Filter the material, keeping only lines with the word "computer".

*** EXTRACTED INFORMATION ***

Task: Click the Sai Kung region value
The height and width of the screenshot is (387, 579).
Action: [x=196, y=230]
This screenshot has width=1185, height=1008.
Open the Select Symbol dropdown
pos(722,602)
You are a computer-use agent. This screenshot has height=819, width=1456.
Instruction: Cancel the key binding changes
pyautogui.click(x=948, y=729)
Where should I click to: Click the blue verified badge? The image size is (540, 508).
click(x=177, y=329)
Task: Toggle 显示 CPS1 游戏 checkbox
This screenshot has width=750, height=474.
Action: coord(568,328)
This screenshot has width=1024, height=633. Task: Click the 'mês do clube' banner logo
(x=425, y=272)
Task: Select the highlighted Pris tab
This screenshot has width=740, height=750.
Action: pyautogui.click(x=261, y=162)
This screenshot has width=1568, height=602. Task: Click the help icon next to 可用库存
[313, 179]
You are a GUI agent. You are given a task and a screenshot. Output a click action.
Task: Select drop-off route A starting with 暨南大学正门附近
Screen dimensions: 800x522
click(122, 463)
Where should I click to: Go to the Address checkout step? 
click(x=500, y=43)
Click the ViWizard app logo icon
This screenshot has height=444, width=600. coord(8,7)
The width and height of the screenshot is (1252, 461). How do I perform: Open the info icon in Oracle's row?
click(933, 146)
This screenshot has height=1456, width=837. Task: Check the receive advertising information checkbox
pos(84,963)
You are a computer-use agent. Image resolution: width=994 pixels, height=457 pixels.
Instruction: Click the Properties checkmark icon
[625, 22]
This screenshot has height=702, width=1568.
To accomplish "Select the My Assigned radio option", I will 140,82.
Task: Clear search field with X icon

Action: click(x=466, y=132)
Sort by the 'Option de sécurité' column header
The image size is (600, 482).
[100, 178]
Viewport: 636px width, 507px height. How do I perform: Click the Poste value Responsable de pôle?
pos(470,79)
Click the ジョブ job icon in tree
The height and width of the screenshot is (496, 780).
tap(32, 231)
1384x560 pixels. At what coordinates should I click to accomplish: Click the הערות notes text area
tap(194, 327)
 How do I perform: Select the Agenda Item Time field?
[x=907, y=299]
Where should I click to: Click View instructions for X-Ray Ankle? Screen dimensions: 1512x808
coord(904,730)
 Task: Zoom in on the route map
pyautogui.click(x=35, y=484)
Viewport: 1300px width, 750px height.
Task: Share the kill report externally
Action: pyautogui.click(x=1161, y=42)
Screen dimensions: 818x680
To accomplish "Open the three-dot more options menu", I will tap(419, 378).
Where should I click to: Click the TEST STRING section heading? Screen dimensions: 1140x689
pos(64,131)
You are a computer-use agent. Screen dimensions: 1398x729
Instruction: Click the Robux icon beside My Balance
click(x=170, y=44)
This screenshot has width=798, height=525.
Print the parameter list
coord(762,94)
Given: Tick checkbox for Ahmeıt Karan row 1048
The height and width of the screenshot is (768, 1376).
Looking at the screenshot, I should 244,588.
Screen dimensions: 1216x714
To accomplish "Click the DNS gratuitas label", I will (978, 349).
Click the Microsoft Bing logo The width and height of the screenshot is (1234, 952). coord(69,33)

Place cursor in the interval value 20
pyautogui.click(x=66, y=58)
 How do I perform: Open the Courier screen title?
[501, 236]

*** End of EXTRACTED INFORMATION ***

RESULT BELOW =>
You are a computer-use agent. This screenshot has height=819, width=1456.
You are a computer-use agent. Image resolution: width=994 pixels, height=457 pixels.
You are a computer-use agent. Screen dimensions: 1398x729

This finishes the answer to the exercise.